As a pre-school teacher, it was impressed upon me how important “structure” is in a child’s life. Schedules were made daily. weekly, monthly, just in case I wasn’t there…You get the picture. I began to think we were over-structuring, and my directors were often pleasantly frustrated by the apparent in-ability to adhere to my own schedule.
My grandfather raised me to be a student of learning. We often had discussions about how the brain functioned, how each individual is a product of their environment, and how the past impacted the behaviors of people we knew, as well as societies. I consider myself his ultimate experiment; each time he learned something new about how the input effected the outcome, he eagerly shared it with my cousins and I. Though I was his Great Experiment, I am overjoyed to say that I know he considered his great grandchildren his Greatest Accomplishment.
It was from this environment that I became a pre-school teacher, so I was prepared for the observations and adjustment suitable to a learning environment. My students taught me as much as I taught them. Structure, although important, can be over done, especially when institutionalized.
I also look back over my own life with this observational oddity. I can see where specific things prompted specific reactions. I think if one is going to respond to today’s culture without chemical influence, they must be prepared to be introspective, and nurturing.
As I recover from My Little Adventure, I look back at my life and I try to find the specific things that made each period of my life enjoyable. (I am presuming you agree that every time has had both very good, as well as very bad things about it.) I tend to over analyze, but the end result is taking those things that I am learning about what I have already experienced, and applying them to the here and now.
No one who knows me questions that the time I lived at Grandpa and Grandma’s was the happiest of my life. I understand that that was a period of time that initially shaped the “Me” I was to become. Having had the experience of observing how a child’s earliest years can shape their later needs, I realized that it was more than just the individuals who shaped that time, but the activities within it.
Expectedly, the way we celebrated holidays, helped shape my being; my Spirituality, Nationality and how I celebrate them. The patterns of life also very much shaped my being. At the time many people had some kind of Religious regularity, which we supplemented with Masonic affiliations, as well as work and/or school.

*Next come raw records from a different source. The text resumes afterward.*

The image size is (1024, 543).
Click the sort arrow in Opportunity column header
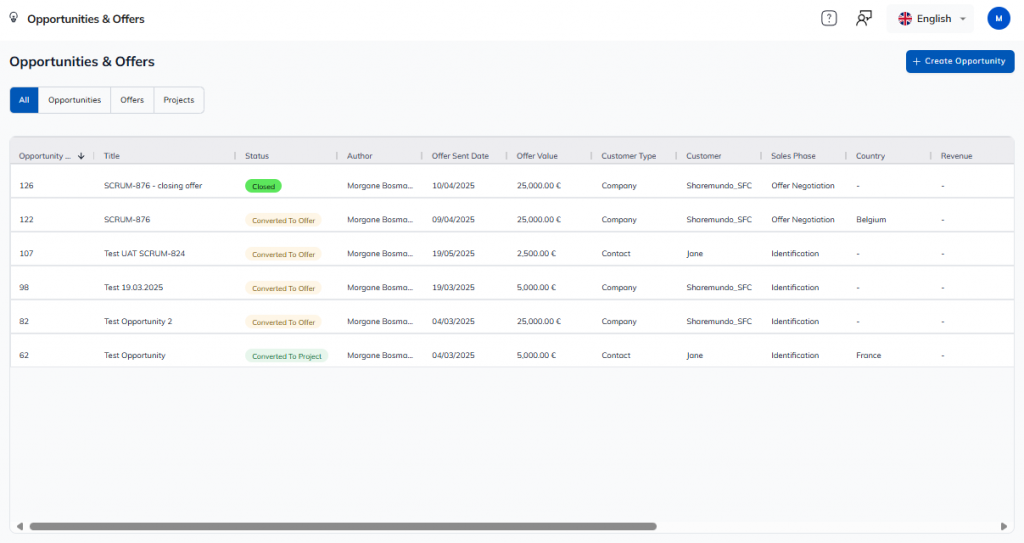81,156

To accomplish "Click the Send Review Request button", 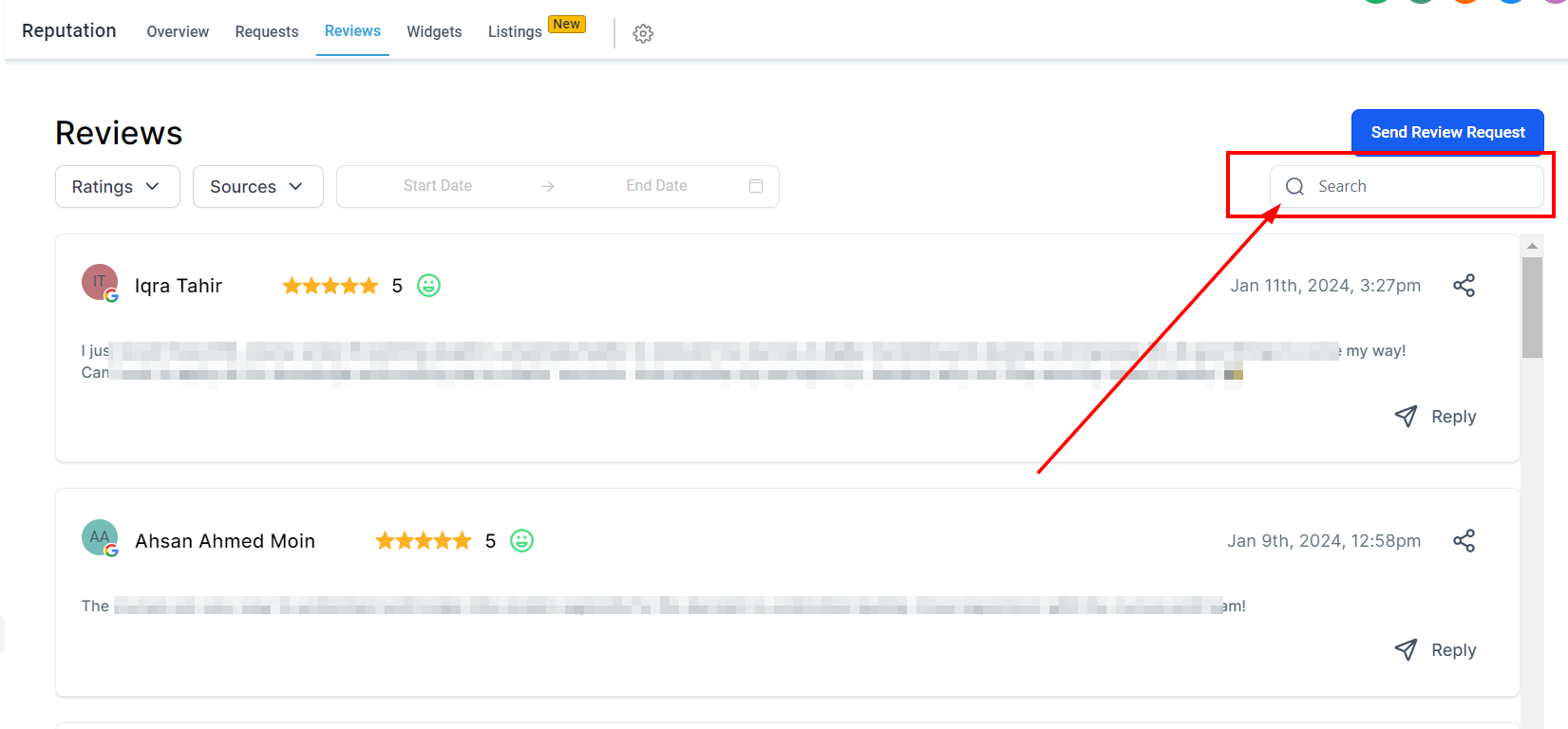I will pos(1447,132).
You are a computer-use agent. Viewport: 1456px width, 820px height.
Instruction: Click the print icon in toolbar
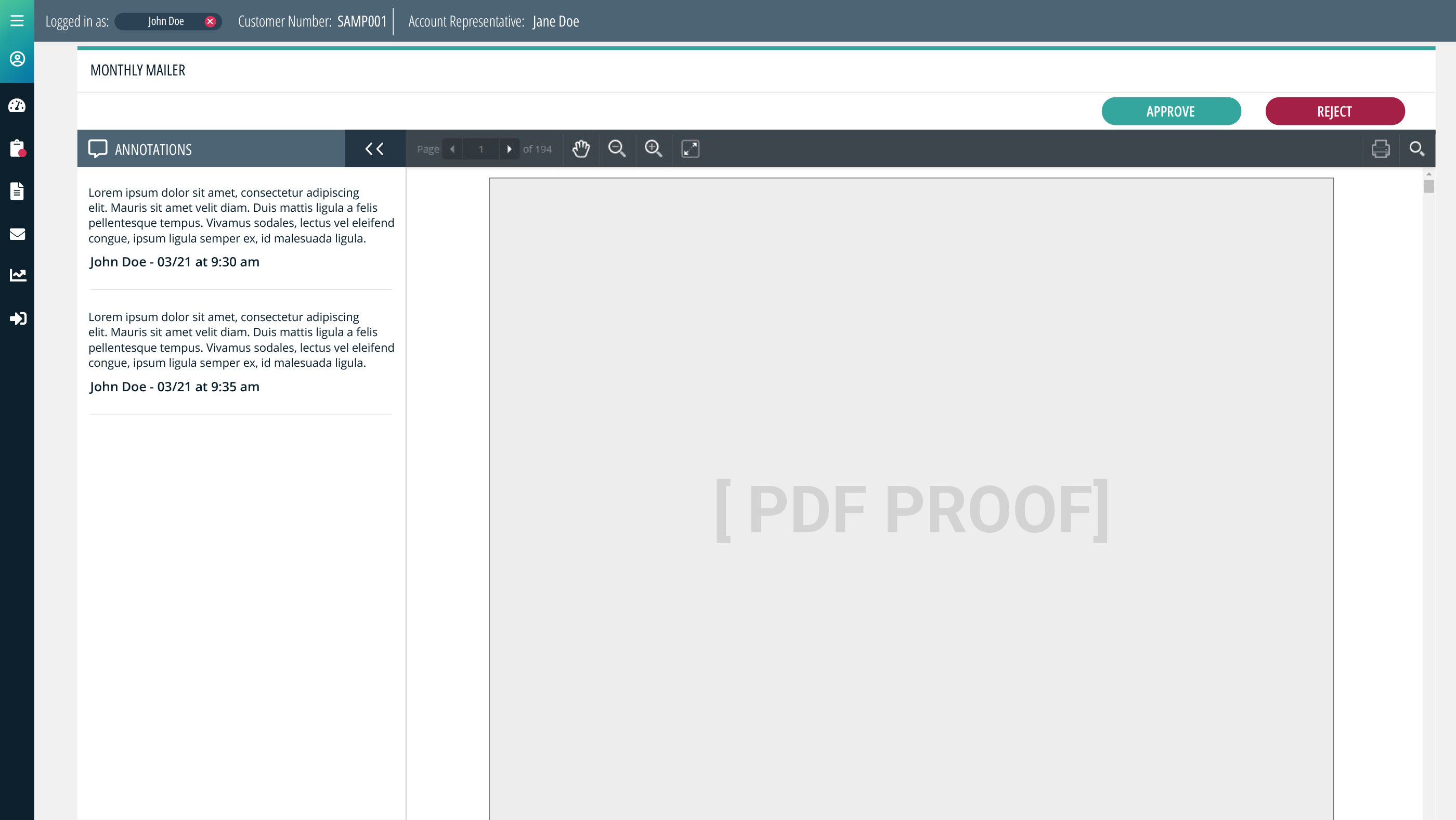pos(1381,148)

These are, if not participated in specifically in similar ways, most cultures posses.
These physical patterns form the rhythm of our lives. The way in which they move, the specifics unique to us, creates the harmonies that make this existence. If you have not studied music, this might not be very easy to understand, but life is just as complex; understood by very few. There are different varieties, suitable to a specific time or place or individual. It takes many pieces working well together to produce the desired result.
The core of any piece is the rhythm that drives it. Even the musically uneducated can usually recognize the ONE-two-three pattern of a waltz, knowing it is very different from driving force of Thrash Metal, or creative spins of Jazz. Each piece has it’s own specific rhythm. People are very much this way.
My early childhood was surrounded by a great deal of structure. My home life was more scheduled than most early childhood classes, and I likely leaned more as well. It also likely made me in need of a detailed rhythm in my adult life.
My observations of life, in general, has been that change is inevitable, and so I have been unwilling to set patterns. Those times when I have tried, I have failed to do so because, I am realizing, I forgot to listen to the lessons of the children. Having the rhythm present is important, but being flexible within it is just as important. Boundaries with freedom.
As a list maker, (a habit developed from teaching) I tried to conform my rhythm to a specific standard. I expected failure, knowing the irregularity of the reality of life. So I then decided to just be an observer. Understanding that I have taken the time to confirm my personal priorities (God, Family, Self), I began to create lists based on actual behavior, guiding some based upon my personal values and actual ability.
I have found that I am much more comfortable in my rhythm, now that I am aware of it. I need to make some adjustments, but every instrument must be tuned before it can be used to perform a master piece.